O Irã deixou claro nesta quarta-feira (8) que um possível acordo de cessar-fogo com os Estados Unidos e Israel não representará o fim da guerra.
Em declaração oficial, o chanceler iraniano Abbas Araghchi afirmou que qualquer negociação em andamento não significa rendição ou encerramento definitivo do conflito. Segundo ele, o Irã continuará respondendo a qualquer nova agressão de forma “decisiva e proporcional”.
“Negociação não é sinônimo de paz. Enquanto houver ameaças e violações da soberania iraniana, a resistência continuará”, disse o chanceler.
A posição firme do Irã surge após relatos de avanços em conversas indiretas mediadas por países como Catar e Omã.

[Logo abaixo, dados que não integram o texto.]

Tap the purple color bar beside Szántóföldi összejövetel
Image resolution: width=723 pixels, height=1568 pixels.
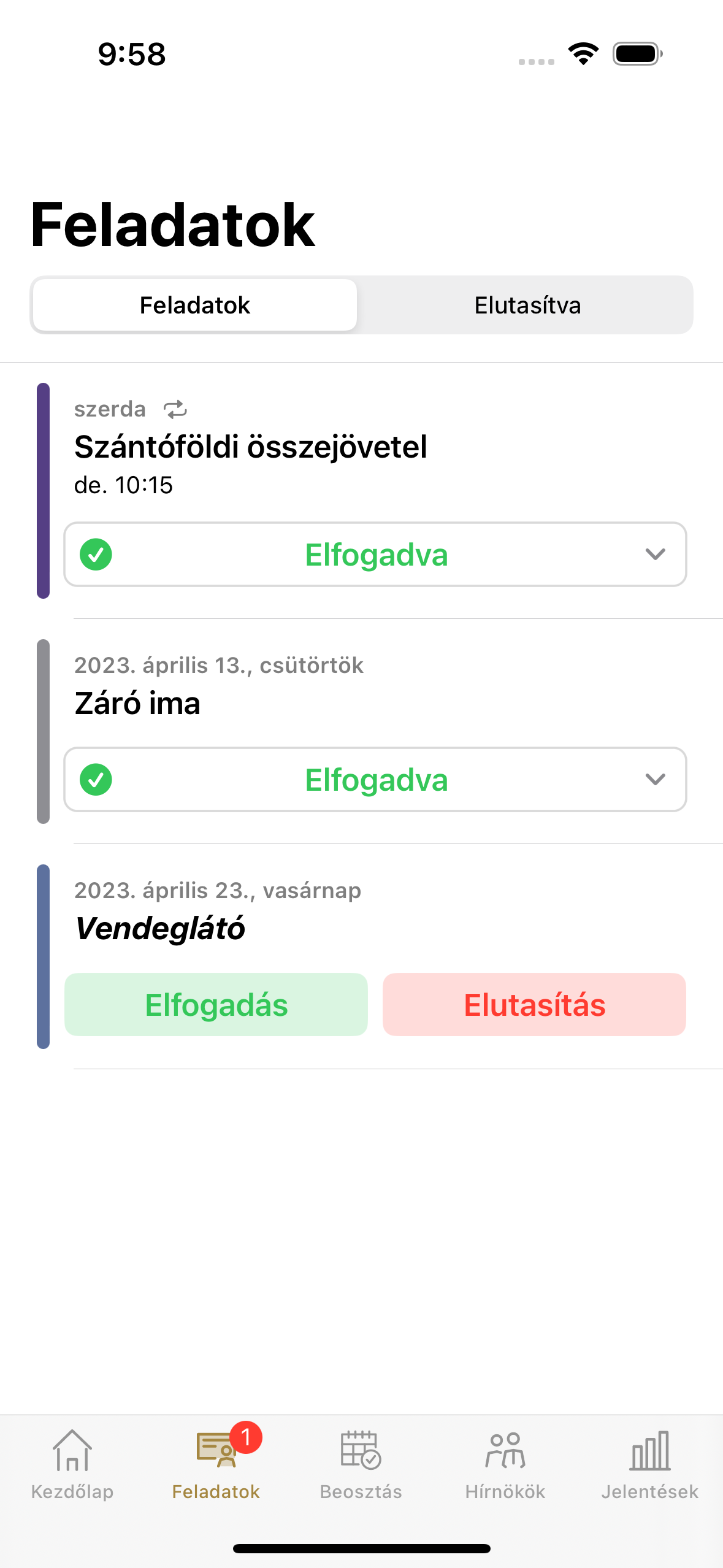pyautogui.click(x=43, y=491)
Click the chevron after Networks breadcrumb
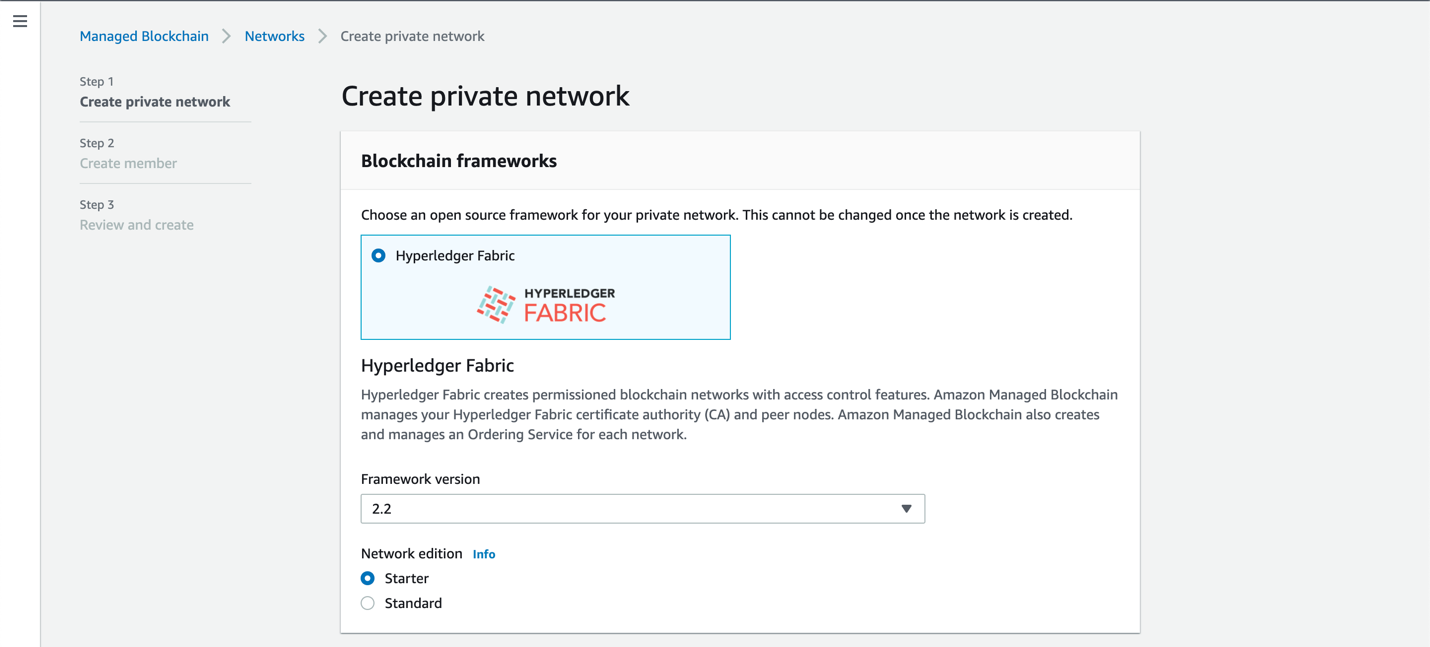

No entanto, Teerã mantém o tom duro e reforça que não aceitará imposições, especialmente em relação ao programa nuclear e ao apoio a grupos aliados na região.
Araghchi ainda criticou as ameaças recentes do presidente Donald Trump, classificando-as como “irresponsáveis” e que só servem para prolongar o sofrimento da população civil.
Apesar do discurso belicoso, fontes diplomáticas indicam que o Irã estaria disposto a discutir um cessar-fogo temporário para aliviar a pressão sobre sua economia e permitir a reabertura do Estreito de Ormuz, desde que haja garantias concretas de que os ataques cessem.
A tensão no Oriente Médio segue elevada, com o mercado de petróleo ainda sensível a qualquer sinal de escalada ou recuo nas negociações.